Work instructions:
Read the records below and copy each line that contains "page".

Stored items:

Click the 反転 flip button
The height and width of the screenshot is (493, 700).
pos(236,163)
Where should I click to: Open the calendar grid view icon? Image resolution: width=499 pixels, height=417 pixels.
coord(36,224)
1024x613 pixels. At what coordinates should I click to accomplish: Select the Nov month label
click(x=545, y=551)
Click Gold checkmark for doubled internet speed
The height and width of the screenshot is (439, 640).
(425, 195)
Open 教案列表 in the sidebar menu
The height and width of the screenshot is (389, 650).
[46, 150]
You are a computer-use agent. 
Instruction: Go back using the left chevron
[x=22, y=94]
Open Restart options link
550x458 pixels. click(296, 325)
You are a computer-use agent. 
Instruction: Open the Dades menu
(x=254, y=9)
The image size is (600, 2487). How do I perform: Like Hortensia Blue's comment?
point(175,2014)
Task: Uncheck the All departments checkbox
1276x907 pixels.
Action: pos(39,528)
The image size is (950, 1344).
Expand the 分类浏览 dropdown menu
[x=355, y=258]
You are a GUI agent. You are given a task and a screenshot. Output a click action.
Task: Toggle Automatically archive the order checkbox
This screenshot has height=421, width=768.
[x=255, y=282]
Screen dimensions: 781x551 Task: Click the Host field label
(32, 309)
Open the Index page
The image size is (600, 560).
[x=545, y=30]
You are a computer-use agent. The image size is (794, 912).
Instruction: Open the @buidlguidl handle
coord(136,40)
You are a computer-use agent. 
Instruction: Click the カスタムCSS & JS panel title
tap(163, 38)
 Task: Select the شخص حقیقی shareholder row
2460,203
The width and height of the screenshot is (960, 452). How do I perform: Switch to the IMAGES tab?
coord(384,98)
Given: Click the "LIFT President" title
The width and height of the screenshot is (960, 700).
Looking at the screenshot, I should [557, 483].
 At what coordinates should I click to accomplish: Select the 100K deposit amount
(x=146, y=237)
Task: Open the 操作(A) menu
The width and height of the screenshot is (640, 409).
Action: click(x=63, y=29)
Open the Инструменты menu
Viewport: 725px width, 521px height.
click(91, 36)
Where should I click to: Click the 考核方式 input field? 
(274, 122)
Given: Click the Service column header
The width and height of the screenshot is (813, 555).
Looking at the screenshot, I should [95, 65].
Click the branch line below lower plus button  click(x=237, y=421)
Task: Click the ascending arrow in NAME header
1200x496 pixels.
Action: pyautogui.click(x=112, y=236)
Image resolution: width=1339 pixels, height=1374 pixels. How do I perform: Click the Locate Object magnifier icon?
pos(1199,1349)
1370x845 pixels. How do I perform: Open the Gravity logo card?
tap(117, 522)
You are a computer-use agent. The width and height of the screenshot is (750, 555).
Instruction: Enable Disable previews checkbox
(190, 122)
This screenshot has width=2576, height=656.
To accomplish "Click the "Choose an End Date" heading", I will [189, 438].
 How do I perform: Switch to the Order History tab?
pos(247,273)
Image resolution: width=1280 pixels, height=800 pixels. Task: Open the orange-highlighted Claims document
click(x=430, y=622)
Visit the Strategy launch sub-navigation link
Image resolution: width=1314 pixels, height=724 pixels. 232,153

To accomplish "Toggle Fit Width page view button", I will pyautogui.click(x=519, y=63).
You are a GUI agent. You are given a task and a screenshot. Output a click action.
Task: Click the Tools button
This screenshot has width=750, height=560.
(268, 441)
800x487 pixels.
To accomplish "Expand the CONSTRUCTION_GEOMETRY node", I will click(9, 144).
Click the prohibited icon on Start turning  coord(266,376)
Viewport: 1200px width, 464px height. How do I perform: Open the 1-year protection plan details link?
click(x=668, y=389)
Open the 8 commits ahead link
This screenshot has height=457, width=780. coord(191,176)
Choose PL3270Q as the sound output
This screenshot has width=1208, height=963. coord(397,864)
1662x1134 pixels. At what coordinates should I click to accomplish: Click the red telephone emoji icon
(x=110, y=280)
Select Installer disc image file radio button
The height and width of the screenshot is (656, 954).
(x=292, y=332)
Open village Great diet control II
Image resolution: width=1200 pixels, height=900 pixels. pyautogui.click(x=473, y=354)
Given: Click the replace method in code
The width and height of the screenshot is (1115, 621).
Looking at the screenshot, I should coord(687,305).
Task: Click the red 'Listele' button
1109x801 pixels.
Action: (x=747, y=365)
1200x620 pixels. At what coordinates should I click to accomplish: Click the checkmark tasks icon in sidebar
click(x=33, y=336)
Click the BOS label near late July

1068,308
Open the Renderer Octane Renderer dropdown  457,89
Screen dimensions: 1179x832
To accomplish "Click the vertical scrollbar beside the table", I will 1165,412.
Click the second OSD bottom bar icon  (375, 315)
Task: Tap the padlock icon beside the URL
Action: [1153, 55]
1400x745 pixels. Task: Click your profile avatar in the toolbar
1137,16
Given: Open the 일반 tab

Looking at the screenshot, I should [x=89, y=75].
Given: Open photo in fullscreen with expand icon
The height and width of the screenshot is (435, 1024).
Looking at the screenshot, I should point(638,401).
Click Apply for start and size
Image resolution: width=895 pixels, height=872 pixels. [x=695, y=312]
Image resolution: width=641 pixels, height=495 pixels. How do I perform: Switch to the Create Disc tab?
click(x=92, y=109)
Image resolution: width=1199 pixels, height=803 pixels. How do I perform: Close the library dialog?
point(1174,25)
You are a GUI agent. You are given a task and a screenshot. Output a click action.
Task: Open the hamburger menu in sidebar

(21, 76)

Output of the exercise:
Open the Index page
To accomplish "Toggle Fit Width page view button", I will pyautogui.click(x=519, y=63).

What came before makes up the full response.